"Now, more than ever, we need reinvigorated regulatory oversight of the video marketplace - such as program access and program carriage rules - to ensure that smaller distributors and programmers, and consumers, aren't harmed by an increasingly uncompetitive market", the advocacy group Public Knowledge said in a statement.
Roberts reportedly expressed disappointment in Fox's decision to move forward with a deal between Disney over Comcast's first all-cash offer and opted to offer a better deal following the approval of the At&T-Time Warner merger.
Comcast Corp (CMCSA.O) offered $65 billion on Wednesday to lure Twenty-First Century Fox Inc (FOXA.O) away from a merger with Walt Disney Co (DIS.N), setting up a bidding war between two of the largest USA media companies with its 20 percent higher offer.
The Judge's ruling included a message to the government. The deal was announced in October 2016 and quickly denounced by Trump.
Harry Litman is the former U.S. attorney for the Western District of Pennsylvania and deputy assistant attorney general in the Department of Justice.

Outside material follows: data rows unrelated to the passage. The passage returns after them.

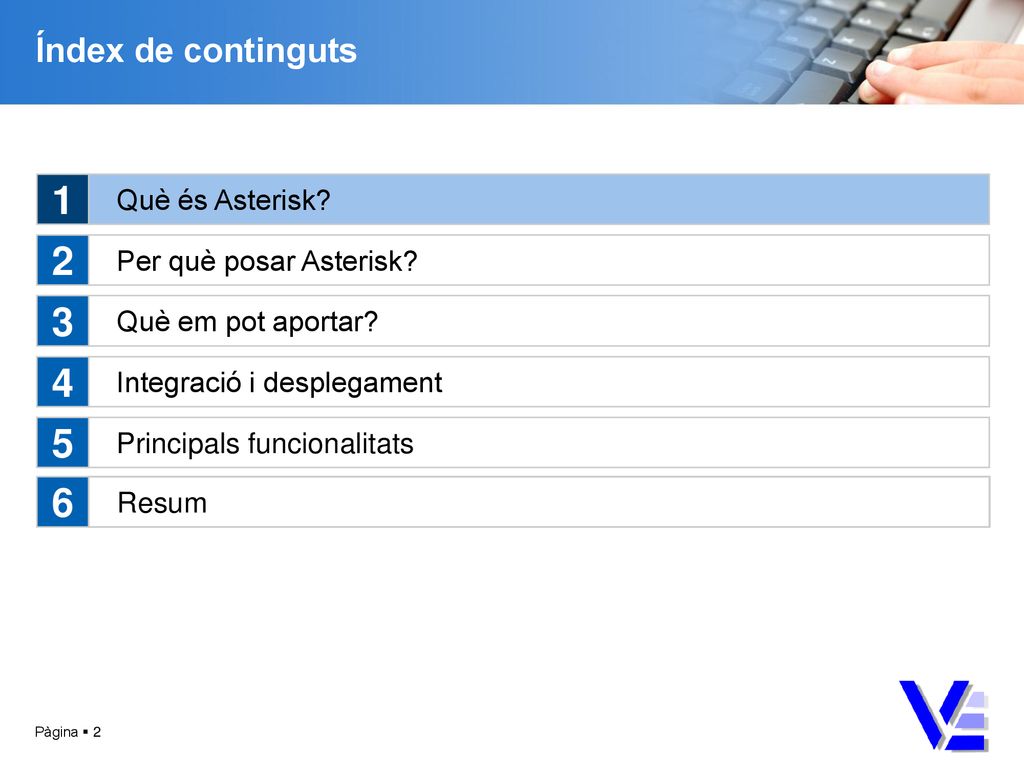Viewport: 1024px width, 768px height.
Task: Click the 'Pàgina 2' footer label
Action: [68, 732]
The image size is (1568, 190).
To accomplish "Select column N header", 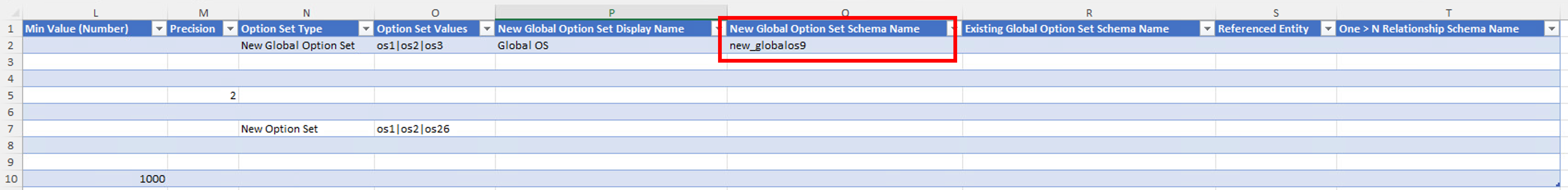I will click(x=306, y=12).
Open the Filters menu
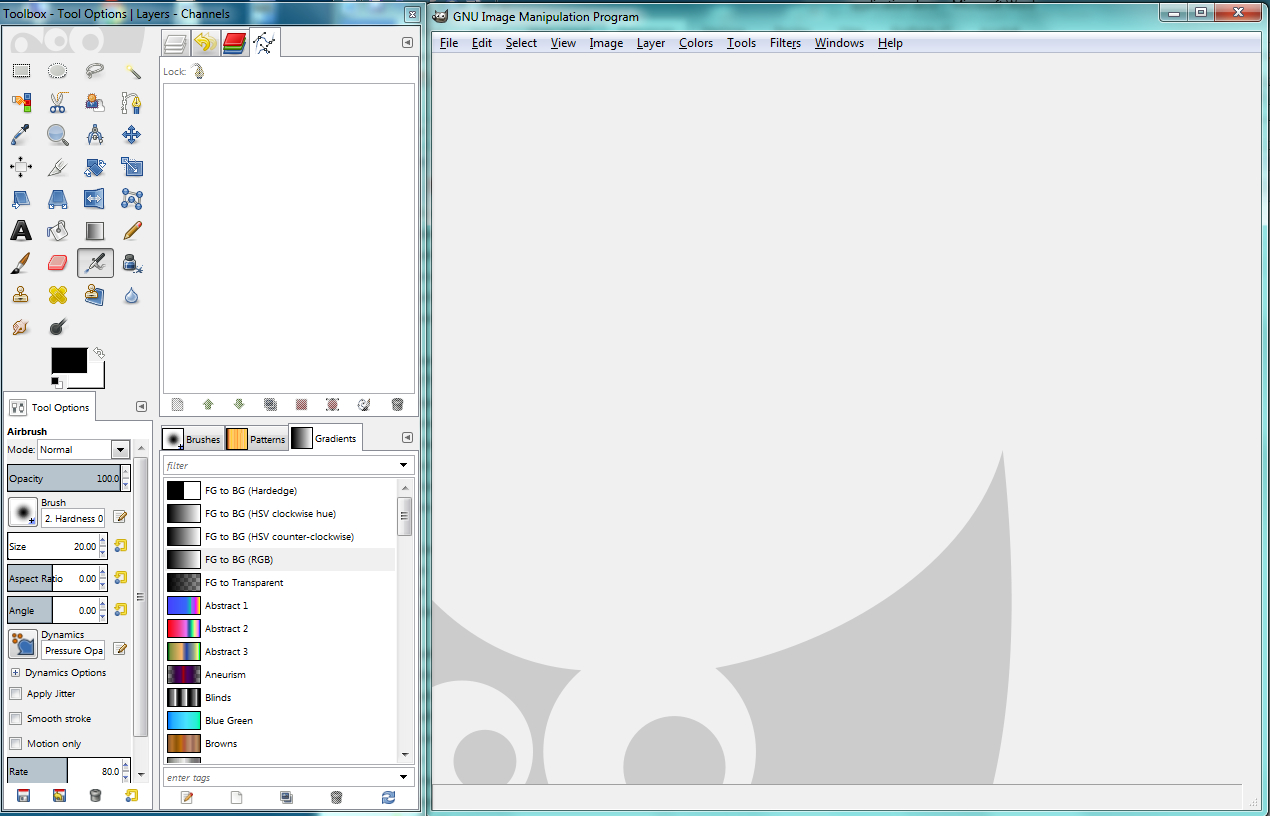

Murdoch, 87, also wasn't swayed by Comcast's overtures because the cable company didn't offer a breakup fee. Some suspected, however, that the real motivation behind the DOJ's case may be personal and political agenda of Donald Trump himself: He sees CNN as his political nemesis, and CNN is owned by Time Warner.
Shares of Comcast, Fox and Disney were barely changed in after-hours trade.
In making that ruling, Leon reaffirmed the judiciary's traditional tolerance for "vertical integration" - the technical term for mergers between companies that operate related, but distinct, businesses.
But a court ruling this week on a similar merger may have alleviated those worries.
AT&T is known to most consumers as a telecom company, offering cable, internet and phone services, but this is just the latest in a line of mergers from such companies trying to break into the media landscape.
The Justice Department is not likely to be put off by the loss, said Amy Ray of the law firm Cadwalader, Wickersham & Taft LLP, noting it had prevailed in stopping other mergers between rivals. Last fall, he presented AT&T and Time Warner with two options: Sell the majority stake in either DirecTV or Turner Broadcasting.
A US court ruled that AT&T's deal for media giant Time Warner could go ahead over the objections of the US Department of Justice, which anxious that the combination would raise prices for consumers. It was, Trump said, "a deal we will not approve in my administration".
Government lawyers had argued that the takeover would hurt innovation and allow AT&T to charge rival providers more for its must-have content - costs that would ultimately be passed on to consumers.
But Salil K. Mehra, a professor at Temple's Beasley School of Law and an expert on antitrust, said "this is a fearless new world in which leverage issues and the data collection on individuals make it harder to predict what will happen".